Most artificial intelligence projects, such as the constant push for Apple Intelligence, leans on having a powerful enough device to handle queries locally. This has meant that newer computers and processors, such as the latest A-series chips in the iPhone 16 generation, tend to be used for AI applications, simply due to having enough performance for it to work.
In a blog post published on Monday by The Resistor Network, Andrew Rossignol — the brother of Joe Rossignol at MacRumors — writes about his work getting a modern large language model (LLM) to run on older hardware. What was available to him was a 2005 PowerBook G4, equipped with a 1.5GHz processor, a gigabyte of memory, and architecture limitations such as a 32-bit address space.

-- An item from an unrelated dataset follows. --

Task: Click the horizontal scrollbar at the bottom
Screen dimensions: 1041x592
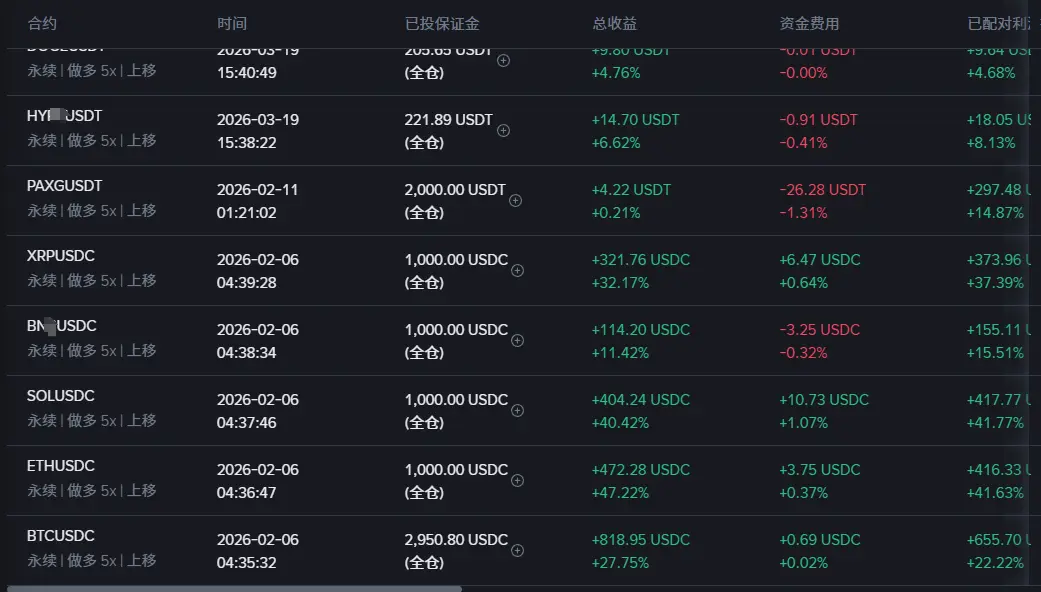Action: [x=235, y=588]
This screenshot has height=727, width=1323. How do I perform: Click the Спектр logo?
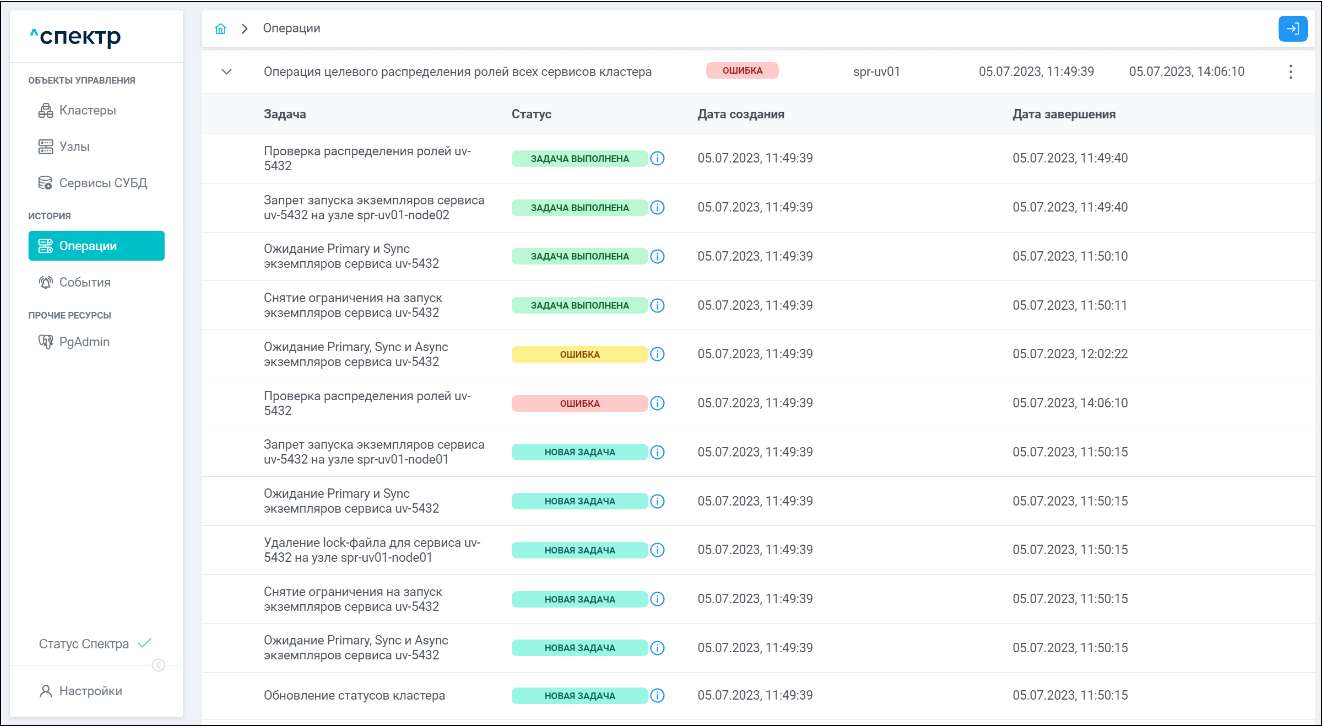point(75,38)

After checking out the llama2.c project to implement the Llama2 LLM inference with a single vanilla C file and no accelerators, Rossignol forked the core of the project to make some improvements.

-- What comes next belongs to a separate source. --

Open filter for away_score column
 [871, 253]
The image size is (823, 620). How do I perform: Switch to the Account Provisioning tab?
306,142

Those improvements included wrappers for system functions, organizing the code into a library with a public API, and eventually porting the project to run on a PowerPC Mac. This latter point involved issues with the “big-endian” processor, where the model checkpoint and tokenizers instead expect the use of “little-endian” processors, referring to byte ordering systems.
Not exactly fast
The recommendation by the llama2.c project was to use the TinyStories model, which was used to maximize the chance of outputs without specialized hardware acceleration, such as a modern GPU. Testing was mostly done with the 15 million-parameter (15M) variant of the model, before switching to the 110M version, as anything higher would be too large for the address space.
The number of parameters used in a model can result in a more complex model, so the aim is to get as many as possible in use for it to generate an accurate response, without sacrificing the speed of the response. Given the severe constraints of the project, it was a case of choosing models that were small enough to be usable.

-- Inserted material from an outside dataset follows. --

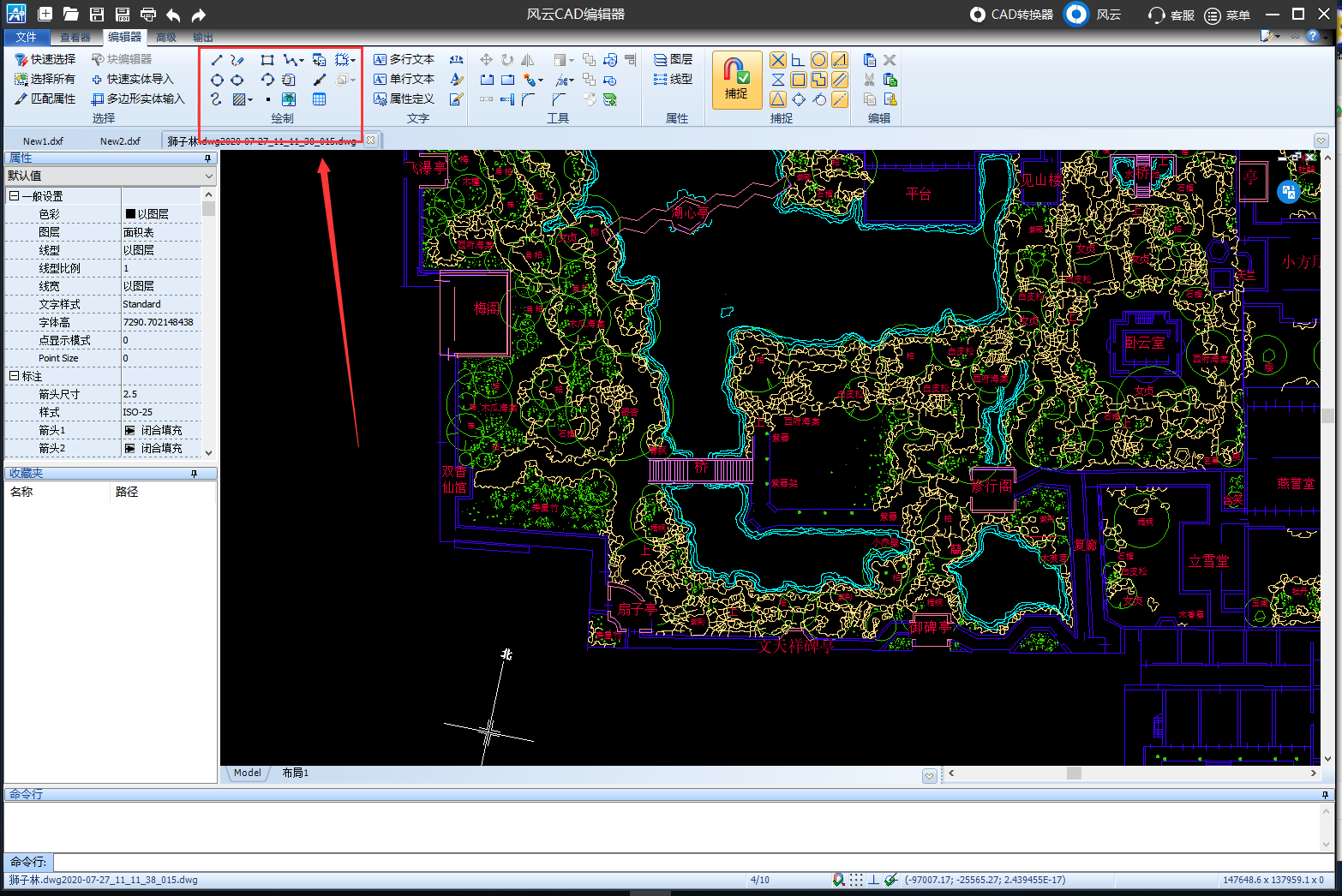Click the Mirror tool icon
Image resolution: width=1342 pixels, height=896 pixels.
coord(528,60)
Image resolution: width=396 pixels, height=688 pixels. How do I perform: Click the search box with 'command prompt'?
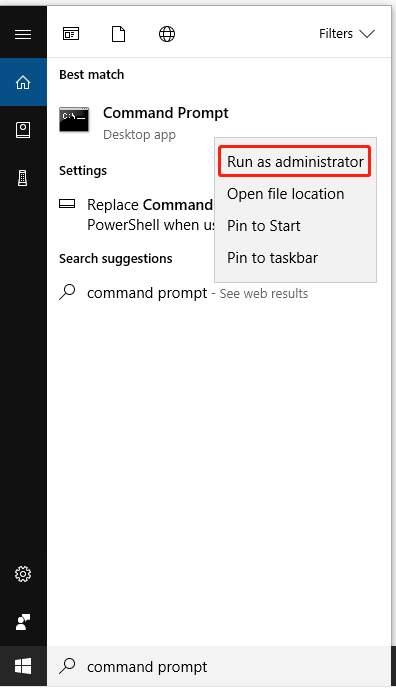pos(218,666)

To compare the performance of the PowerBook G4 project, it was put against a single Intel Xeon Silver 4216 core clocked at 3.2GHz. The benchmark resulted in a test time for a query of 26.5 seconds and 6.91 tokens per second.
Running the same code on the PowerBook G4 worked, but at a much slower rate of 4 minutes, or nine times slower than the single Xeon core. With more optimizations, including using vector extensions like AltiVec, another half a minute was shaved off the inference operation, or making the PowerBook G4 just eight times slower.
It was found that the selected models were capable of producing “whimsical children’s stories.” This helped lighten the mood during debugging.
Beyond speed
It seems unlikely that there will be much more performance that could be squeezed out of the test hardware, due to limitations like its use of 32-bit and a maximum addressable memory of 4GB. While quantization could help, there’s too little address space to be usable.
Admitting that the project probably stops at this point for the moment, Rossignol offers that the project “has been a great way to get my toes wet with LLMs and how they operate.”
He also adds that “it is fairly impressive that a computer which is 15 years junior [to the Xeon] can do this at all.”
This demonstration of older hardware running a modern LLM gives hope to users that their older hardware could be brought out of retirement and still be used with AI. However, while keeping in mind that the cutting edge software developments will run with limitations and a considerably slower speed than modern hardware.
Short of the discovery of extreme optimizations to minimize the processing requirements, those working on LLMs and AI in general will still have to keep buying more modern hardware for the task.
The latest M3 Ultra Mac Studio is a great, if extremely expensive, way to run massive LLMs locally. But for the hobbyist dabbling in the subject, tinkering with projects like the PowerBook G4 can still be rewarding.